Conclusions

Multiple disturbances, such as wildfire-insect outbreak interactions, are not well understood at provincial scales. Lack of large-scale datasets and easily available analytical techniques to address multiple disturbances have contributed to a limited number of quantitative studies. These studies have had confounding results. Here, we have described a probabilistic model framework that was used in a case study of spatiotemporal interactions between wildfire and insect outbreaks in the Pacific Northwest. To create the model, we used historic spatial data (1980–2004) on fire occurrence and insect outbreaks on forested lands of Oregon and Washington along with average monthly temperature and PDSI.

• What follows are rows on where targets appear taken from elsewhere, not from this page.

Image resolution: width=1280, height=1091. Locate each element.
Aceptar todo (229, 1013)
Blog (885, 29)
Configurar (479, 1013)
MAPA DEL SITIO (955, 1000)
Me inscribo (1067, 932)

Results of our analyses seem to imply an increasing risk of new bark beetle infestations with increasing size of nearby fires (within 1 km) up to fires of ~750 ha. The latter was indicated by the estimated odds relative to locations with no fire damage. Also, there appears to be a decrease in risk of a fire getting large at locations with 3-6-year-old spruce budworm damage of size greater than 100 ha.

The methods we employed provide an objective tool for modeling complex processes with time lags in the predictors and estimating associated probability maps for competing risks (multiple disturbances). The framework is especially amenable to quantifying uncertainties from multiple sources (stochastic disturbance, sampling and measurement errors, approximate models, and missing predictor variables), which are essential for model appraisal purposes. The analyses can be expanded to other areas using the rich, spatially explicit, historical data set available for wildfire occurrence across all of the United States (NIFMID). It also has application for forest insects and diseases through Forest Health Protection annual aerial survey data. Although we only examined three insect species (mountain pine beetle, western pine beetle, and western spruce budworm), other stressors could be considered, including nonnative invasive species and stress level due to pollution. Risk assessment maps can be produced by multiplying the estimated probabilities by a loss function.